The dating of the granitic orthogneisses of the Montagne Noire by Roger et al. [15] as Ordovician (450–460 Ma) is a crucial result that gets new insights into the tectonic interpretations and the geodynamic evolution of the European Variscides.
The augengneisses of the Montagne Noire are not a Precambrian basement, but Ordovician granites intruding a Lower Palaeozoic or Proterozoic sedimentary series. That was already proposed 15 years ago by Bard [4] on the basis of a petrologic and structural study. Similar ages were found in the eastern Pyrenees by Delaperrière [6] and Deloule et al. [7] for the gneisses of the Canigou dome. The consequences for the Variscan belt are very important.
- – The first one is a direct structural consequence: the hypothesis of large recumbent folds with a gneissic core and inverted limb may be ruled out even if the gneisses are intensely sheared and involved in southward facing nappes in both areas [16].
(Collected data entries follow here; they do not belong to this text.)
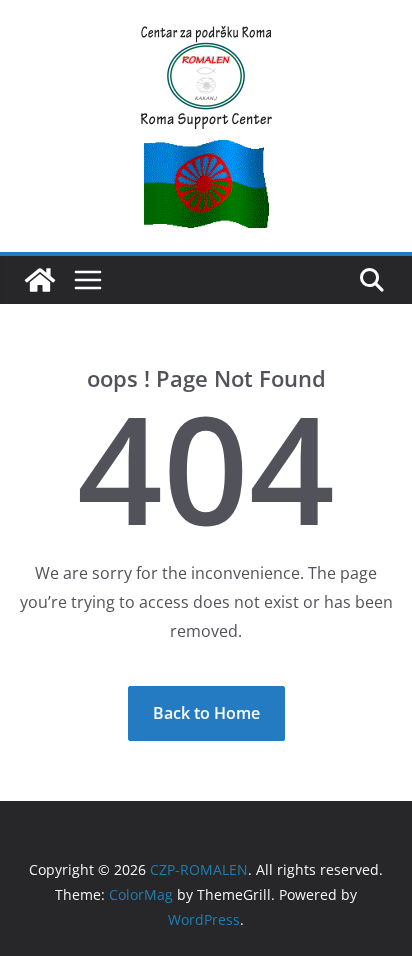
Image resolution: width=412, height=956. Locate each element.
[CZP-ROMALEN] (40, 280)
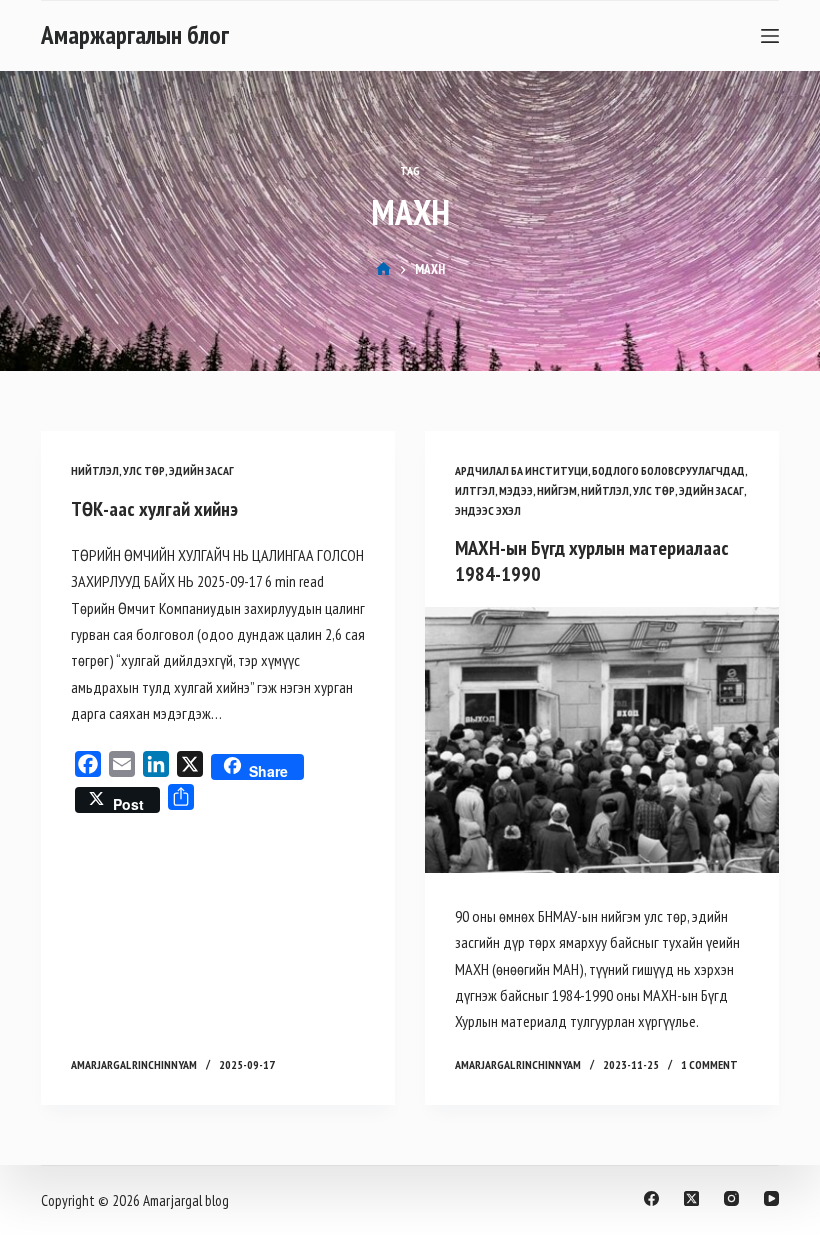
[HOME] (383, 269)
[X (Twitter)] (691, 1198)
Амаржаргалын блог (135, 35)
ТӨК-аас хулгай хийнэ (154, 509)
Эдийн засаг (201, 470)
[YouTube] (771, 1198)
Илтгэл (475, 490)
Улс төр (144, 470)
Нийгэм (557, 490)
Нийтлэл (95, 470)
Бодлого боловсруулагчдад (668, 470)
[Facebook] (651, 1198)
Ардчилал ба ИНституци (521, 470)
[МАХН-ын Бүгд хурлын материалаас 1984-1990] (602, 740)
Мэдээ (516, 490)
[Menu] (770, 36)
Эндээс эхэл (488, 510)
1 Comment (709, 1064)
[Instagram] (731, 1198)
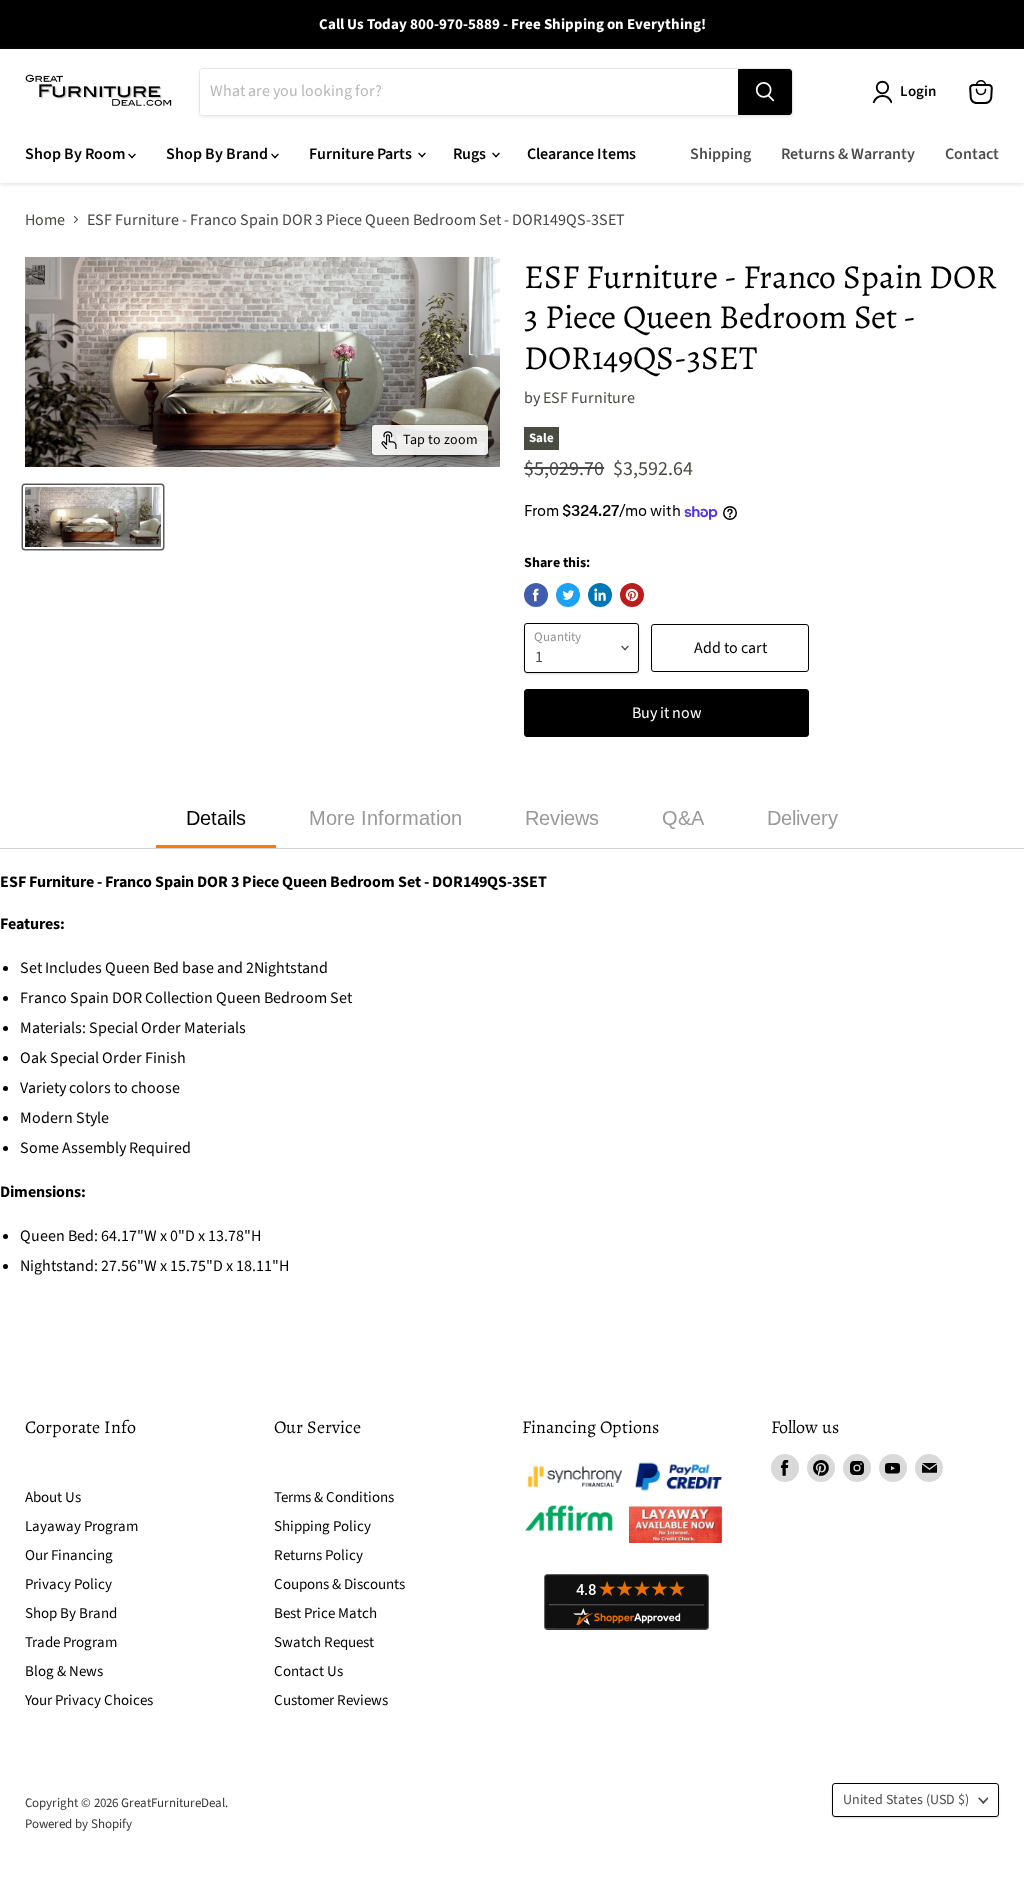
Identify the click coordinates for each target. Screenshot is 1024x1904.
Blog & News (64, 1671)
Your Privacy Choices (89, 1700)
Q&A (683, 818)
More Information (385, 818)
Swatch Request (324, 1642)
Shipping (720, 154)
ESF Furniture (589, 398)
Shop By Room (76, 154)
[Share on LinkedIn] (600, 595)
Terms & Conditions (334, 1497)
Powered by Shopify (78, 1824)
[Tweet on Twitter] (568, 595)
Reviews (562, 818)
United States (906, 1800)
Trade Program (71, 1642)
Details (216, 818)
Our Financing (69, 1555)
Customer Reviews (331, 1700)
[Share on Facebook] (536, 595)
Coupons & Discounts (339, 1584)
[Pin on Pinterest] (632, 595)
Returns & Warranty (848, 154)
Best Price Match (325, 1613)
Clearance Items (581, 154)
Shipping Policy (322, 1526)
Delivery (802, 818)
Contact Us (308, 1671)
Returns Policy (318, 1555)
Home (45, 220)
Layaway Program (81, 1526)
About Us (53, 1497)
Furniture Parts (362, 154)
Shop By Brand (218, 154)
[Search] (765, 92)
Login (918, 91)
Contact (972, 154)
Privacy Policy (68, 1584)
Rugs (471, 154)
- – The second one is, the question of the location of the old Precambrian crystalline basement in the Variscan Belt: only very small gneissic outcrops around 2 Ga exist in northern Brittany and the Channel islands. Apart that, everywhere the rocks found beneath the Cambrian rarely exceed 650 Ma. Other remnants of the old basement around 2 Ga are found by dredging west of Iberia in the Galicia bank [9], which is the probable continuation of the northern Brittany on the southern branch of the Ibero-Armorican Virgation. Other remnants of same age are found by dredging offshore north of Iberia as pebbles in a Cretaceous breccia. These rocks (BP granulites), which were uplifted by the Pyrenean tectonics, could represent the deepest basement beneath the Upper Proterozoic sediments in the autochthonous substratum of the Cantabrian nappes.
Why the deep crystalline Precambrian basement (2 Ga) outcrops so rarely in the Variscides? Probably because it was reworked and buried beneath thousands of metres of Proterozoic (Panafrican orogeny) and Lower Palaeozoic sediments (passive margin) before the Variscan tectonics.
What is the geodynamic meaning of the Ordovician granitic magmatism? Convergence or extension? Rift or arc? Both hypotheses have been proposed. In some places where the Ordovician (480 Ma) granitoids are typically peralkaline, as in southern Portugal [11], the rift origin is clear. For other calk-alkaline granites similar to those of the Montagne Noire and the Pyrenees, as the Central Iberian Ordovician volcanism and magmatism [13], an arc origin was pointed out [16]. Nevertheless, if we take into account the general geodynamic setting during Ordovician times, we favour more extension than convergence. Firstly, the Ordovician period corresponds to the opening of oceanic basins, particularly in the Massif Central [12] where remnants of oceanic crust are dated at 480 Ma [14]. Secondly in other continental parts of the belt, like the Montagne Noire, the thick Ordovician sediments are typical of extensive passive margins. Finally, structural evidences of normal faulting during Ordovician, leading to block tilting and angular unconformities, were described in various parts of the Variscides, as in central Brittany [3] or northwestern Iberia [5] and eastern Pyrenees.
What are the perspectives resulting of this new work?
- – Firstly it is evident that geochronology (if possible multi-method) is necessary for a better understanding of the deep structures of the Variscides. Especially in the Massif Central, it is crucial to distinguish among the various orthogneisses Ordovician and possibly older ones. Very few are dated and not by modern methods.
- – A second point is to better understand the Lower Palaeozoic granitic magmatism, particularly its geodynamic meaning. For that, geochemical studies are necessary and especially εNd values.
- – Careful mapping would be useful to better understand the emplacement mechanisms. Why these orthogneiss are so concordant with the bedding/foliation plane as in Montagne Noire? Because they are laccolites? Or only because they are flattened and sheared by the Variscan tectonics? Did they develop contact metamorphism before the Variscan regional metamorphism?